Bouche bée, yeux écarquillés, jambes écartées afin de sauvegarder un équilibre rendu brutalement précaire par l’intensité de l’émotion ressentie, Bernard rumine en suivant du regard la voiture de police qui, tous gyrophares allumés, emporte son épouse Michèle au commissariat pour une probable garde à vue.

Cinglés, totalement cinglés ces flics ! Comment peuvent-ils supposer une minute que ma pauvre femme soit responsable de ce saccage ? Je leur ai pourtant bien expliqué que j’avais entendu le buste d’Aphrodite venir se fracasser sur le carrelage du salon alors que nous étions, tous les deux, occupés à ramasser, côte à côte, les haricots verts du potager ! Et Lucien ? Il a failli prendre l’arbre à chat sur la tête alors que Michèle l’aidait à chercher sa tortue dans le massif d’hortensias. Même qu’elle a eu le cuir chevelu tout égratigné par les éclats de verre de la baie vitrée explosée. Elle est douée, ma femme, mais au point d’être à deux endroits en même temps ça m’épaterait.

La sonnerie du téléphone parvient à interrompre le monologue intérieur de Bernard. Il se précipite dans l’entrée, persuadé que l’appel émane du commissariat. L’unique combiné, rescapé de la tornade, est à l’étage. Brusquement tout ragaillardi, il monte les escaliers quatre à quatre. C’est certain ! On veut l’aviser, sans plus attendre, que l’audition est terminée. Qu’il peut venir chercher son épouse. Blanchie de tous soupçons évidemment. Ils vont l’entendre, les imbéciles !

-                    Salut vieux ! Dis-moi, que vous arrive-t-il ? Je rentre d’une semai…

Au son de la voix de son copain, Bernard, anéanti, échappe l’appareil et s’écroule sur la moquette du palier.

-                    Allo ! Bernard ? Tu m’entends ? Allo ?

-                    Oui, je t’entends !

-                    Je te disais que je rentrais juste d’une semaine de vacances et que je viens seulement d’ouvrir les Républicains Lorrains. Hé ben, quelle aventure !

-                    Tu peux le dire, quelle aventure !

-                    Mais que se passe-t-il exactement ?

-                    Ah, ça, j’aimerais bien pouvoir te l’expliquer.

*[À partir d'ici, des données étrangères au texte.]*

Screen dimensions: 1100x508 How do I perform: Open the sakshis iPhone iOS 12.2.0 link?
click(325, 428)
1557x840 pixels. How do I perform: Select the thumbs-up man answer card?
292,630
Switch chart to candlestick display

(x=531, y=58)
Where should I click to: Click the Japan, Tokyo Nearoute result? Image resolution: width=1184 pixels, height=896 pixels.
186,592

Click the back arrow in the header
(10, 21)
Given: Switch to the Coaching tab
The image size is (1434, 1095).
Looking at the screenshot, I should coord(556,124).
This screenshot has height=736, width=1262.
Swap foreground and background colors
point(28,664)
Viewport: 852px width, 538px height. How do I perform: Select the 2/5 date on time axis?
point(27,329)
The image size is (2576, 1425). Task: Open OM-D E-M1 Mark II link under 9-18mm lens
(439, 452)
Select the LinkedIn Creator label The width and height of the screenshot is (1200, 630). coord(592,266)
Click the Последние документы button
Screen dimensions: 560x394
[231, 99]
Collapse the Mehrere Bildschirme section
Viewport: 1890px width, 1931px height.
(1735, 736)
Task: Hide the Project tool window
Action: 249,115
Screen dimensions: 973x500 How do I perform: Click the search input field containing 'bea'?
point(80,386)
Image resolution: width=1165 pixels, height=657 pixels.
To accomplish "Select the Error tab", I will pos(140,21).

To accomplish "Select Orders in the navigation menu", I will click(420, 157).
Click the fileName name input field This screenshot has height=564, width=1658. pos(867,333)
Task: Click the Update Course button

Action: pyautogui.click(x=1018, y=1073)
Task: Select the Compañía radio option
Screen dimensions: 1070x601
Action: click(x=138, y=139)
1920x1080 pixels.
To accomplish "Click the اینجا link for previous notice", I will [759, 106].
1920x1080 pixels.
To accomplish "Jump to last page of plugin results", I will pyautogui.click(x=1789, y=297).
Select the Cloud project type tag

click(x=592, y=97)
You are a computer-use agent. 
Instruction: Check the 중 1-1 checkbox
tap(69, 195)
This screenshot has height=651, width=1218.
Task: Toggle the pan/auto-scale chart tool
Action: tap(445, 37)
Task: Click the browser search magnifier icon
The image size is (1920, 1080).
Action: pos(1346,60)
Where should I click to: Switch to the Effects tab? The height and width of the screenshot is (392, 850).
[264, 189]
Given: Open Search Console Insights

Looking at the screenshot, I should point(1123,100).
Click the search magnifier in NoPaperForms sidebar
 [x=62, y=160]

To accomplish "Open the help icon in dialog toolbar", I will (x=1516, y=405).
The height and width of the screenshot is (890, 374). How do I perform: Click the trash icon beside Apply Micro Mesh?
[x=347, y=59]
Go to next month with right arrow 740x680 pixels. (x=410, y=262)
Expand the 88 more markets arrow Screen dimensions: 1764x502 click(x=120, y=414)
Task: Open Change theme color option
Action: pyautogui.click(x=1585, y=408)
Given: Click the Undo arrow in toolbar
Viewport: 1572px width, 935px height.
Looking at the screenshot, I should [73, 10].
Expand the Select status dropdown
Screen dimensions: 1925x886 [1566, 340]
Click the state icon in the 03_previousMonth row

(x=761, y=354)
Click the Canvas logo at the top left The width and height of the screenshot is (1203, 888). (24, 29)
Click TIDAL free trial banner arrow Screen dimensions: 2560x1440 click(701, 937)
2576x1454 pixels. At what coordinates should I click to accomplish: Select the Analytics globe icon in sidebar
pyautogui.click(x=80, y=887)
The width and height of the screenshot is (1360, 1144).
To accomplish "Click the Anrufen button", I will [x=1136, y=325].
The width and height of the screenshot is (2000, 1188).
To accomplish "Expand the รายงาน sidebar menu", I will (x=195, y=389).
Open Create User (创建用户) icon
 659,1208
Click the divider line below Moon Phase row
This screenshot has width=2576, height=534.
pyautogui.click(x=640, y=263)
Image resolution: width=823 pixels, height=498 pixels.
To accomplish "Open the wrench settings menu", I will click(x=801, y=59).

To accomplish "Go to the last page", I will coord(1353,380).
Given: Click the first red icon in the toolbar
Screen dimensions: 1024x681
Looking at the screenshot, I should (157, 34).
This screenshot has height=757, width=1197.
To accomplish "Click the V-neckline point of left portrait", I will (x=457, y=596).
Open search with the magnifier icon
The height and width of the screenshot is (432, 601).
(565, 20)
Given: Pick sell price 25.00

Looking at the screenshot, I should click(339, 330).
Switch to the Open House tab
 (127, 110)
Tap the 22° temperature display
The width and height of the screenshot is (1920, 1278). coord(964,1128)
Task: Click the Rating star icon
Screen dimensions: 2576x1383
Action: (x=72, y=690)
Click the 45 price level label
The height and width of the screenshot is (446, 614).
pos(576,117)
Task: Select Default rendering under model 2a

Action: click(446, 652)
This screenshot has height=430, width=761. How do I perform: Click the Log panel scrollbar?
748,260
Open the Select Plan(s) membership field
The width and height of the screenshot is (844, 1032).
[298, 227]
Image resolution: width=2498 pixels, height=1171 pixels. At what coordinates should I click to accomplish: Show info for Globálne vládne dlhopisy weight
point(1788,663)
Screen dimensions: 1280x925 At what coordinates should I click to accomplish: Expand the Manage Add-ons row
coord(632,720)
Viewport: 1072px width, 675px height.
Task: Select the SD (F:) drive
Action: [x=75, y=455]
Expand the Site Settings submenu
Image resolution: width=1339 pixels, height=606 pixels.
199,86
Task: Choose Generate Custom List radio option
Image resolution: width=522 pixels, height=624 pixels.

-                    Les  journaux parlent de Poltergeist …Des fantômes en somme. Tu y crois, toi ?

-                    Jusqu’à présent non, mais je n’ai pas d’autres explications pour l’instant. Et le pire est que mon chat est en train de devenir fou.

-                    Ton chat ? C’est quand même pas ça le plus grave !

-                    Si, pour moi, c’est grave. Très grave. Toi aussi, évidemment, tu ne comprends pas !  Tu sais pourtant bien que c’est le chat de maman ?  Qu’elle me l’a confié juste avant de mourir ?

-                    Tu veux dire que ton chat voit des fantômes ?

-                    Je ne sais pas s’il les voit mais, à coup sûr, il les subit. Imagine plutôt : ses coussins  imbibés d’huile de vidange, ses croquettes poivrées, son banana leaf en miettes.

-                    Son banana quoi ?

D’un geste de profonde lassitude, Bernard abandonne le téléphone sur le sol et laisse aller sa tête contre le mur. Il n’a pas la force d’expliquer à Gérard que le banana leaf est un arbre à chat. Un arbre tressé, à la main, avec des feuilles de bananier : dernier cadeau de Noël de sa mère à son matou idolâtré.

 Il se souvient encore de la rage de Michèle  lorsque, le soir qui a suivi les obsèques, il est arrivé de la pension féline au salon avec, dans une main, le panier de transport et dans l’autre l’arbre à  chat. « Tu ne vas pas m’imposer cette horreur dans notre appartement ? Et, qui plus est, devant ma baie vitrée ! En attendant de trouver un adoptant, tu installes cet arbre, cette bête et tout son bataclan dans la cave. Je n’en veux pas ici ! »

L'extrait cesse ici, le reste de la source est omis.